Why? Because it could easily be a watershed release and have a major impact on how we work. On that basis, people who follow Microsoft or use Office should have at least a passing interest in what happens with Office 14. I'll explain:

What little Microsoft has said about Office 14 is that it will combine Web-based applications with the familiar desktop suite. The obvious question is why, beyond offline access, someone would need both. Stated another way: How crippled will the online versions need to be in order for the desktop version to sell?

I wonder which applications won’t be available in online versions? I like Microsoft Publisher as a small-biz application, but I bet it won’t be available online. What makes me think Visio will remain desktop only? OneNote, however, might become available online as well as off.

Access has traditionally been the application that separated the expensive versions of the Office Suite from the consumer releases. Access and, more recently, Microsoft Outlook. What will happen to them?

I believe the world needs easy-to-use, inexpensive, multi-user databases as online applications. People will use online, shared spreadsheets for this, but we really need something that makes it easy to built forms and reports and allow groups of people to share the application all at once.

This online database doesn’t have to be relational, but it does have to be inexpensive. I’ve yet to see anything that fulfills these requirements. Intuit’s QuickBase used to be a favorite, but it has become expensive. I need for Microsoft or Google to offer this for free.

I also wonder what Microsoft will do to create a better business case for using its Office Servers, which are being updated ahead of the Office 14 release. Maybe there is some functionality that Microsoft could offer that would justify a server purchase to offset the loss of desktop revenue?

Since there has been no public beta of Office 14, it is hard to say what state of development the new version is in.
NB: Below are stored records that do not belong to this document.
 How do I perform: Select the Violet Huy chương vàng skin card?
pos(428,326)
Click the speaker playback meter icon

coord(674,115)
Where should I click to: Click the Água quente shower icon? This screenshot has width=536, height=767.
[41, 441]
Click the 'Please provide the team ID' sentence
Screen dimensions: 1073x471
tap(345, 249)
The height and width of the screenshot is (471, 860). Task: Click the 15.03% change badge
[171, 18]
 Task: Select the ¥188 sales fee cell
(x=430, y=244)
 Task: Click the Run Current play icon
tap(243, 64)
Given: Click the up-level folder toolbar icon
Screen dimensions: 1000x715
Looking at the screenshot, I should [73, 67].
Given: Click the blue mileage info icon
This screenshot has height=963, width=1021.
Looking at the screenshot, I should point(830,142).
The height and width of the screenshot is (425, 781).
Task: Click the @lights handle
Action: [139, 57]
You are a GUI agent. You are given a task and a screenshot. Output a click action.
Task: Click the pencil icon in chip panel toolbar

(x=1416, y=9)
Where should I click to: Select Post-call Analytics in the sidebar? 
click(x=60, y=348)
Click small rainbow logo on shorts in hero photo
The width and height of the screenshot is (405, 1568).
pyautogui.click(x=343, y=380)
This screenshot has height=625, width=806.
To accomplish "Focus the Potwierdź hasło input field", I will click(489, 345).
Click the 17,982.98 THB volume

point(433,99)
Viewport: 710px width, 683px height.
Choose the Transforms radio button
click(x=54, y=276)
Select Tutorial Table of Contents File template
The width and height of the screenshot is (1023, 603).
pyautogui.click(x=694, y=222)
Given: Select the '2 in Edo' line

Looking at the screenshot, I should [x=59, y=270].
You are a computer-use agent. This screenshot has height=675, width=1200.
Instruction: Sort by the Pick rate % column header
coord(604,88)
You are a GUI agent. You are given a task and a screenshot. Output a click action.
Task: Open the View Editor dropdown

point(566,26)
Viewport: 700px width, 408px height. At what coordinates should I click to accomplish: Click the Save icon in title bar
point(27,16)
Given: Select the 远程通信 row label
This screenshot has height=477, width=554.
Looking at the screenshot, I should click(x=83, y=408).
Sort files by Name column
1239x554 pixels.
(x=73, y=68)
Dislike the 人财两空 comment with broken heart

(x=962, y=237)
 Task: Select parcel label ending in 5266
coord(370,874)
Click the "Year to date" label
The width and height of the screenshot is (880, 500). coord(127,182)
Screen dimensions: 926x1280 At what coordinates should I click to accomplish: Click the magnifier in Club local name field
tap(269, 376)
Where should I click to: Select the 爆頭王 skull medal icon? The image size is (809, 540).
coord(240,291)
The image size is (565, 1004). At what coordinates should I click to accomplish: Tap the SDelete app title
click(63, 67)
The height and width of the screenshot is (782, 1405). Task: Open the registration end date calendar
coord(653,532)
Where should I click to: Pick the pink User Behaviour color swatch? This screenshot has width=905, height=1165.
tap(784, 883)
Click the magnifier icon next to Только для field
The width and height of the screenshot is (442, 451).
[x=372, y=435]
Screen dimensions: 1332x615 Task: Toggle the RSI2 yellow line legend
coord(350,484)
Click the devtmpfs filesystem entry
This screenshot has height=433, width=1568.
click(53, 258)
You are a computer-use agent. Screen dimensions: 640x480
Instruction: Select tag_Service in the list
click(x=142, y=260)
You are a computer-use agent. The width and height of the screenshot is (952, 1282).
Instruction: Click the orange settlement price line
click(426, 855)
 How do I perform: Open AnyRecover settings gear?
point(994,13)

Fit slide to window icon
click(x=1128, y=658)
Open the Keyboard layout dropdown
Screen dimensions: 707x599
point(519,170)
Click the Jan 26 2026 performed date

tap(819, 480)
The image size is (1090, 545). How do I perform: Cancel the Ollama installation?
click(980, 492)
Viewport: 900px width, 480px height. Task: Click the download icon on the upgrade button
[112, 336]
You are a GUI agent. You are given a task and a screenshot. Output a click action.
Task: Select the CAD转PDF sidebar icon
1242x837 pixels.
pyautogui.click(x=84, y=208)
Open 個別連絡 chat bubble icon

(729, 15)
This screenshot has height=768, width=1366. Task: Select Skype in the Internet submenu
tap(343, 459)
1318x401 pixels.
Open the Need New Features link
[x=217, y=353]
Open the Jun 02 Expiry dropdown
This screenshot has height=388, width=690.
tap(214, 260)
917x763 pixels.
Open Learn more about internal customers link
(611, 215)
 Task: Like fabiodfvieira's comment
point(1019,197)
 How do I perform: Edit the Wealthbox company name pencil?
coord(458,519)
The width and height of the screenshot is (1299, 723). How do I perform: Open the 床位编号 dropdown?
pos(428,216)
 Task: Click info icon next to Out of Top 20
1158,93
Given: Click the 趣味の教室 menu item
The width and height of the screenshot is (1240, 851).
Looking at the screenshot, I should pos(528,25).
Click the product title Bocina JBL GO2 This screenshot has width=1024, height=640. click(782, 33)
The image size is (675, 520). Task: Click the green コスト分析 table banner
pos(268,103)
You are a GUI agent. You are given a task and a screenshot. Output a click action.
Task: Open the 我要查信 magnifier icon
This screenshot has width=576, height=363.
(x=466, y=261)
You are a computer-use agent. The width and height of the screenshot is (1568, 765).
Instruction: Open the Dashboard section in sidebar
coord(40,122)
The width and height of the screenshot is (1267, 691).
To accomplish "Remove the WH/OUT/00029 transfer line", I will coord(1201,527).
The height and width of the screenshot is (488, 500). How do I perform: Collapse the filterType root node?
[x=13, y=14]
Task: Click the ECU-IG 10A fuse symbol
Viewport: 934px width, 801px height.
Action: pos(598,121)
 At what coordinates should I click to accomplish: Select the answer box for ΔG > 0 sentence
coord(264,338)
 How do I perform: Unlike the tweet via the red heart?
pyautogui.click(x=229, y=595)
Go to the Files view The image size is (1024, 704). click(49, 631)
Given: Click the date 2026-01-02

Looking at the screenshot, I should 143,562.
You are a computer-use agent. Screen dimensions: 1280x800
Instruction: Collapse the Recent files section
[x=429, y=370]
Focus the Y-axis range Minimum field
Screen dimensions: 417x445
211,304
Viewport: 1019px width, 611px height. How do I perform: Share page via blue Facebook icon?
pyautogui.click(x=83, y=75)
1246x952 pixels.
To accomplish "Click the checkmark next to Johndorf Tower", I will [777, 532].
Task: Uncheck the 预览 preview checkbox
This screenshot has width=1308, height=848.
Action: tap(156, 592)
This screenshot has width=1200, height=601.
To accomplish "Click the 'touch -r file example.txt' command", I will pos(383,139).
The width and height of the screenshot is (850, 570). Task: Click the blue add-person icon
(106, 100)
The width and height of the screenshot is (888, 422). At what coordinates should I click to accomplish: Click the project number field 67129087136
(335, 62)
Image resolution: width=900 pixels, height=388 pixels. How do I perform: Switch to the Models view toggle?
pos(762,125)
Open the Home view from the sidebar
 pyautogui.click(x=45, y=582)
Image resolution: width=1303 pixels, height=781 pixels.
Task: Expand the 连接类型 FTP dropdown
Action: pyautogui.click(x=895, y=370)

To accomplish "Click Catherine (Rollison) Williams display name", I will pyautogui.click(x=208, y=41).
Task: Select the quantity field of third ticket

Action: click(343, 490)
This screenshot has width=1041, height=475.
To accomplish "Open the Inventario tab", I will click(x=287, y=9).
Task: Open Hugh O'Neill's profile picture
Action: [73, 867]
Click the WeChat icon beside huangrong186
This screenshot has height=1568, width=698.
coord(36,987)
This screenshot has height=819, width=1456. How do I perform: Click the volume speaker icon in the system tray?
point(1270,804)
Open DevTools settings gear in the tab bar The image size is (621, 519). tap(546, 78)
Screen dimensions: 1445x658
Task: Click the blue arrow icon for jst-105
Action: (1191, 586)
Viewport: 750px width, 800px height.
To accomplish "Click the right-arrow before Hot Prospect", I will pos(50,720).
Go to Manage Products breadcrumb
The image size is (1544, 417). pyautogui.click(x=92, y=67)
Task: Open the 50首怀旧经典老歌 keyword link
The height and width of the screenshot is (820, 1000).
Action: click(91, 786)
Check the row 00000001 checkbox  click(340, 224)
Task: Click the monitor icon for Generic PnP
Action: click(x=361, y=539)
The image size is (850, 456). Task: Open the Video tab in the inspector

It’s possible that Redmond wants to see how well Windows 7 is received and might tailor the new Office to dovetail with whatever people like about the new Windows.

Office 2007 was closely tied to Windows Vista and seems to have suffered as a result. Will Office 14 suffer by Windows 7? The other problem with Office 2007 is that it’s just so different from the Office versions people have become familiar with. Will Office 14 undo this?

I think Office 2007 really is the best Office suite ever, but it’s not so much better that many users felt an urgent need to upgrade. Further, a mixed Office environment could be tricky to support as different groups of users faced very different user interfaces, depending upon version of Office they were using.

Will Office 14 build on Office 2007 or diverge? Will there be a new, simplified Office suite offered both online and off and a separate desktop-only product? I am not sure even Microsoft knows at this point, which is why we have the delay until 2010.But, even if Microsoft itself doesn’t know, I do care what the company decides and how the results of those decisions play out.